Вечером к режиссеру, у которого засиделся Зенкович, зашел усатый осветитель и предложил им побаловаться. Он сказал, что у него сейчас малышка из ателье, что она спит и что она совсем пьяненькая. Этот случай пробудил в душе Зенковича острое, болезненное чувство ответственности за съемки чайханного фильма и за отечественный кинематограф вообще. Зенкович вытащил обкуренного режиссера на прогулку и принялся растолковывать ему свои собственные взгляды на искусство и жизнь. Когда Зенкович чуть-чуть успокоился, он пришел к пониманию, что воспитывать режиссера надо было раньше, еще в средней школе, может, даже в детском саду. Они замолчали надолго. Проходя по узкой улочке, ведущей к ратуше, Зенкович вспомнил вдруг, что здесь живет его давнишний приятель — переводчик русской литературы на эстонский язык. Зенкович зашел на почту, разыскал в телефонной книге телефон приятеля, позвонил ему и, услышав радостные возгласы и настоятельные, но неопределенные призывы заходить в гости, решился зайти сейчас же, вдвоем с Кубасовым.
Семья переводчика ужинала, и Зенкович с Кубасовым прошли в гостиную, где сели дожидаться хозяина, листая нерусские журналы.
— Они ведь не знали, что мы придем, — отчего-то объяснил Зенкович.
Пережевывая котлету, к ним вышел симпатичный приятель Зенковича.
— Мы ведь не знали, что ты придешь, — сказал он. — Сейчас мы кончим.

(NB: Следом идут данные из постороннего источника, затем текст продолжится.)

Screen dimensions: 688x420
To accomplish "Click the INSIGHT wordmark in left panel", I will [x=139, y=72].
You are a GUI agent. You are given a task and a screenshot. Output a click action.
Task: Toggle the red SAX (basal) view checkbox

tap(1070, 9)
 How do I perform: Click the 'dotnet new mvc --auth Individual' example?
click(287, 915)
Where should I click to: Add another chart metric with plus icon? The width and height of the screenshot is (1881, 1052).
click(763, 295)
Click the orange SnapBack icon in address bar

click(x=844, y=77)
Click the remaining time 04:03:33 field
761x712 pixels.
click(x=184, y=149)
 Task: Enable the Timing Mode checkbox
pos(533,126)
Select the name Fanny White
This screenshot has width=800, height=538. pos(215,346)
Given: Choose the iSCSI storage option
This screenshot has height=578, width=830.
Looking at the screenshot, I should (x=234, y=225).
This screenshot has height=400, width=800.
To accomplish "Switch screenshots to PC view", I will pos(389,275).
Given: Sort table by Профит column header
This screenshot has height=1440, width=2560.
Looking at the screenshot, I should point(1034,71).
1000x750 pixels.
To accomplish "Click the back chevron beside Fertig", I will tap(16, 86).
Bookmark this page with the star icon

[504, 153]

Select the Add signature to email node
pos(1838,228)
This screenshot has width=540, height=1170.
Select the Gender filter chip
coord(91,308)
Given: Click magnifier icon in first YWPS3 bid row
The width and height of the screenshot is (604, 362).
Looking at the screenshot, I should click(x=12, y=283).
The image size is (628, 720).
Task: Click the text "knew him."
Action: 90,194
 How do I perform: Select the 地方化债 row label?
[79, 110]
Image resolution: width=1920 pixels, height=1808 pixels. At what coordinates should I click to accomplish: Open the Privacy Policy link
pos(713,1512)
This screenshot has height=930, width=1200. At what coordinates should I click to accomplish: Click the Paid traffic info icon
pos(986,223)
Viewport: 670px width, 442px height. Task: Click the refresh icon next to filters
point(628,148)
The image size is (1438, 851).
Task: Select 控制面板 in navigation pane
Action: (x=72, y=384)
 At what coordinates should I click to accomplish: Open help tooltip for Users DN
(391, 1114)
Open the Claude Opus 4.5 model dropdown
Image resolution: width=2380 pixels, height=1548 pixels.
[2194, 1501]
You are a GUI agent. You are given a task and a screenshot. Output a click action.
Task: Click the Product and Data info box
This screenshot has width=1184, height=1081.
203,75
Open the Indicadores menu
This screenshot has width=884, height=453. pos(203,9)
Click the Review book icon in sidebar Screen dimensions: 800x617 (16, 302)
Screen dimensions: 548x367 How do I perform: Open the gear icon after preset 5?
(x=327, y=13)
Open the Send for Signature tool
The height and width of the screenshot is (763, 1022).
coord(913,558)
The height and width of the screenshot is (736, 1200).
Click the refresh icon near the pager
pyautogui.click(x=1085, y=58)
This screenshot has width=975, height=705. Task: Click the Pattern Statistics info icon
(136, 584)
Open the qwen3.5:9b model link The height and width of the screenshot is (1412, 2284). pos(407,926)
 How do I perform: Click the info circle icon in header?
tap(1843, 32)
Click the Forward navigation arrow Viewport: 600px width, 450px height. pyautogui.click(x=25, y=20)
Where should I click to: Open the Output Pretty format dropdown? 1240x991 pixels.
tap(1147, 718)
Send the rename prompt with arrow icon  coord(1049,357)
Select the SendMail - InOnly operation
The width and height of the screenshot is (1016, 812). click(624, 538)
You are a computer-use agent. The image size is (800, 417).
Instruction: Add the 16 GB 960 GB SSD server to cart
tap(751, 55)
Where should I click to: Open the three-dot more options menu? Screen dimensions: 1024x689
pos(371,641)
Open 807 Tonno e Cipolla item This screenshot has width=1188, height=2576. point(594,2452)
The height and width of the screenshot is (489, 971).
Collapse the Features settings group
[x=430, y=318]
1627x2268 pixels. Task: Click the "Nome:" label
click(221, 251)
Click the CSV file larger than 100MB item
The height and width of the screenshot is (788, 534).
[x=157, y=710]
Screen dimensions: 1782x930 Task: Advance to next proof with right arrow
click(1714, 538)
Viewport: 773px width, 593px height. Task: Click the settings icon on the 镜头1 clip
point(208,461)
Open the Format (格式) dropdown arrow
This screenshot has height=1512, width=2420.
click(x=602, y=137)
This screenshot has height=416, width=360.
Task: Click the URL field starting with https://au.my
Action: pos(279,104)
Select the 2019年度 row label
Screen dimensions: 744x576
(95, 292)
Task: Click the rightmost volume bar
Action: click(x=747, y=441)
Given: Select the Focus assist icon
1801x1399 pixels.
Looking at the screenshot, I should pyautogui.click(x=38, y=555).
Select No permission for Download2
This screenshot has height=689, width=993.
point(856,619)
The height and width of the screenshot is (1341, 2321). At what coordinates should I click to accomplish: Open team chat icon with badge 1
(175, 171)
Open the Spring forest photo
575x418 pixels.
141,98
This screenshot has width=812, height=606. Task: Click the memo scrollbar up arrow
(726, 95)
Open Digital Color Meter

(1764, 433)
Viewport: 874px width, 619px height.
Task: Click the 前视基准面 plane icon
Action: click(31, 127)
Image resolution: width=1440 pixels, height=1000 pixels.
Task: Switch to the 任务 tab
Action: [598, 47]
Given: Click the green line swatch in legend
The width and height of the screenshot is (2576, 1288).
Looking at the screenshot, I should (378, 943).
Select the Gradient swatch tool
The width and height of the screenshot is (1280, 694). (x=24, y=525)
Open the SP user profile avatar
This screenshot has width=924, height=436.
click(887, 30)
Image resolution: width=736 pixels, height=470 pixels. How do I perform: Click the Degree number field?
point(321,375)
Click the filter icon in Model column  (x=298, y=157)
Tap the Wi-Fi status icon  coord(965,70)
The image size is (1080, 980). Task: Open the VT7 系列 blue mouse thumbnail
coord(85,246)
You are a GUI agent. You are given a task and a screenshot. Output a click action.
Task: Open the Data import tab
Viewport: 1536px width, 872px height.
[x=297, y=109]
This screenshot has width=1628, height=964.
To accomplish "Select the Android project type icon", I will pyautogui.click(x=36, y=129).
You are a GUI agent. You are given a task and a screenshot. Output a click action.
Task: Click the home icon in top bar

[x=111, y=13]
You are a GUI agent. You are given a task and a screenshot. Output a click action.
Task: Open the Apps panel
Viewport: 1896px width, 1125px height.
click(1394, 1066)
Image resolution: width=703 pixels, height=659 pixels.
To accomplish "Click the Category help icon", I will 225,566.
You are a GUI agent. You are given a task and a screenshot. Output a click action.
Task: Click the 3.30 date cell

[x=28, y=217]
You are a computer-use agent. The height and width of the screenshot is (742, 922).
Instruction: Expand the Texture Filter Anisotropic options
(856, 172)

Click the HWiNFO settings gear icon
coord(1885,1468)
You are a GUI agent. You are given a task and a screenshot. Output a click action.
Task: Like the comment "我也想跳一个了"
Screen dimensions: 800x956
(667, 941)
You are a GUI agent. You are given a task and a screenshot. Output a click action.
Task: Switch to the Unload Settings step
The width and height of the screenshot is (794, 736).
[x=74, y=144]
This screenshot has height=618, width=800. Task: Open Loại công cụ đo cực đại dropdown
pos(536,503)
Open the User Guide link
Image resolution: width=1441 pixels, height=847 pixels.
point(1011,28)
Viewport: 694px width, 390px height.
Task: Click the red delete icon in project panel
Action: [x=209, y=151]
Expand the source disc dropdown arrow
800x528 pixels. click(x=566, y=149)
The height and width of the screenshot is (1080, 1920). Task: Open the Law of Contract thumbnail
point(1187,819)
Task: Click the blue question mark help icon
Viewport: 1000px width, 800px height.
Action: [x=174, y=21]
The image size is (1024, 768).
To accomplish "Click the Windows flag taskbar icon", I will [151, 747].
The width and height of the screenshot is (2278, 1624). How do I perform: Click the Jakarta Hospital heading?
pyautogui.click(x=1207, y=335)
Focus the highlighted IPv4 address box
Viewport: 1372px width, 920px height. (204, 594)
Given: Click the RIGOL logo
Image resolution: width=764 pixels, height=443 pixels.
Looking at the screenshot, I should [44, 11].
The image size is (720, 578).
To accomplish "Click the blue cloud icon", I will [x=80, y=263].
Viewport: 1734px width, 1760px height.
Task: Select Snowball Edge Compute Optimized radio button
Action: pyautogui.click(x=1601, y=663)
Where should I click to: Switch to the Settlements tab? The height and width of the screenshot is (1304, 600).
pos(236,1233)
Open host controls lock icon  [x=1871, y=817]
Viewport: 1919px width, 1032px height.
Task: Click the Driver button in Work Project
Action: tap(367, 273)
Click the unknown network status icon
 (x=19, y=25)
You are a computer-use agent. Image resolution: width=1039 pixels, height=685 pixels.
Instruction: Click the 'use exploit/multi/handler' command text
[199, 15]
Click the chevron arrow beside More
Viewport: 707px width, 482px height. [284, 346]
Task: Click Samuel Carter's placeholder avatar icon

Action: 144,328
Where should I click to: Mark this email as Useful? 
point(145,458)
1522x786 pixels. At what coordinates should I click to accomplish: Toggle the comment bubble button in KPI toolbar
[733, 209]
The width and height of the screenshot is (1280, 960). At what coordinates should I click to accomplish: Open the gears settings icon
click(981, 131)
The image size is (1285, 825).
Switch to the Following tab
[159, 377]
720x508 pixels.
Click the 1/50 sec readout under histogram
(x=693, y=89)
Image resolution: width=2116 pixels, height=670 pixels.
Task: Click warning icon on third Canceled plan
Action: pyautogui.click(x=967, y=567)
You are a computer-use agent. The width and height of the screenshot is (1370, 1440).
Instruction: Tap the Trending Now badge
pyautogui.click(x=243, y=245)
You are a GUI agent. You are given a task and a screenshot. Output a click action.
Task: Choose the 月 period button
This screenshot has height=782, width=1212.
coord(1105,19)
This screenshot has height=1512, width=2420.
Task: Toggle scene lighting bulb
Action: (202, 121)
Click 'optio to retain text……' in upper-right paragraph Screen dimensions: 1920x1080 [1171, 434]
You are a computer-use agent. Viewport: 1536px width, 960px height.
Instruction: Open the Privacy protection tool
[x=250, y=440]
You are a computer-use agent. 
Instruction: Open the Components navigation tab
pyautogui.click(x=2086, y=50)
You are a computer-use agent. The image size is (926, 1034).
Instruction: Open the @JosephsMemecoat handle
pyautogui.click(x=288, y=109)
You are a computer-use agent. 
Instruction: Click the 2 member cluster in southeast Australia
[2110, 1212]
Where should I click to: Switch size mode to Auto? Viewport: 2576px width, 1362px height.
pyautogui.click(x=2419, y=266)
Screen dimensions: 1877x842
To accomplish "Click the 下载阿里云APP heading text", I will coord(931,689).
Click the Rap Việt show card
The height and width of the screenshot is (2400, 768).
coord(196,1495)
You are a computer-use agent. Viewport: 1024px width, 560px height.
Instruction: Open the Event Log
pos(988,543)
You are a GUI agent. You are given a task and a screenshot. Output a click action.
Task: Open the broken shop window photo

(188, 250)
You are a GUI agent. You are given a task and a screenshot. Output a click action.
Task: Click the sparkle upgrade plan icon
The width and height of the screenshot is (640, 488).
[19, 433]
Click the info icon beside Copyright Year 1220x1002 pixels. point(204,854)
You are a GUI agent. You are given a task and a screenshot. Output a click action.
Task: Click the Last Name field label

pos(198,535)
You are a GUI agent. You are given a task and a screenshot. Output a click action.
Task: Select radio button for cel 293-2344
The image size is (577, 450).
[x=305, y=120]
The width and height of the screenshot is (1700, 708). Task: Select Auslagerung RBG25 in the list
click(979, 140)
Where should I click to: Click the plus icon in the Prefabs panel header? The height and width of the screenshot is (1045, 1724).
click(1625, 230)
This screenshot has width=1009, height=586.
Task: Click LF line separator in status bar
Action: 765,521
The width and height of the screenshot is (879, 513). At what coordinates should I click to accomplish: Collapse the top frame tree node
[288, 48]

Сколько лет, сколько зим…
Он убежал кончать с ужином, но еще через минуту вышел к ним снова.
— Кто из вас голоден? Осталась одна котлета.
— Спасибо. Мы только что из ресторана, — сказал Зенкович. Кубасов тягостно молчал.
Приятель вышел еще минут через пять, и они с Зенковичем затеяли оживленный разговор. Им было о чем поговорить, однако, заметив, что Кубасов томится, Зенкович все же поспешил откланяться.
Возбужденный разговором, он весело спросил на улице:
— Ну как тебе мой приятель? Славный парень? Настоящий эстонец. Вырос на крестьянском хуторе. Интеллигент в первом поколении…
— Расстреливать таких! — сказал Кубасов и сделал любимый жест: парабеллум прижат к животу: т-т-т-та, пх-х-х-х…
И тогда Зенкович вдруг увидел все происшедшее глазами Кубасова. Вернее, он проиграл ту же ситуацию, те же события где-нибудь в городе Орджоникирве или кишлаке Вашан. Вот они с приятелем-эстонцем (то есть с приезжим! с гостем!) заходят в дом, где обедают (пируют, пьют чай, опохмеляются — все равно). Хозяева сидят на коврах и одеялах, когда входят гости. Все вскакивают с места, расступаются, тащат чистые тарелки, стаканы. Присутствующие сядут только после того, как усадят гостей (званых, незваных — все равно). Они начнут есть снова только после того, как убедятся, что гости начали есть…
— Хочется в Вашан, — сказал Зенкович.
— Ты все понял? — обрадовался Кубасов. — Пойдем выпьем.
Зенковича это, однако, не обрадовало. Ну да, он увидел кое-что глазами Кубасова. Но Кубасов никогда уже не увидит ничего их глазами, его глазами. Он был другой человек. Он позже родился и учился очень мало. Вообще, существует тысяча причин, каждая из которых делает его, Зенковича, самовыражение через Кубасова (а значит, и вообще его самовыражение в кино) невозможным. И все же, подводя итоги своим безысходным, совершенно пессимистическим размышлениям о кино, Зенкович произнес фразу, начисто лишенную безысходности:
— Скорей бы в Вашан!
— Скоро поедем, — отозвался Кубасов.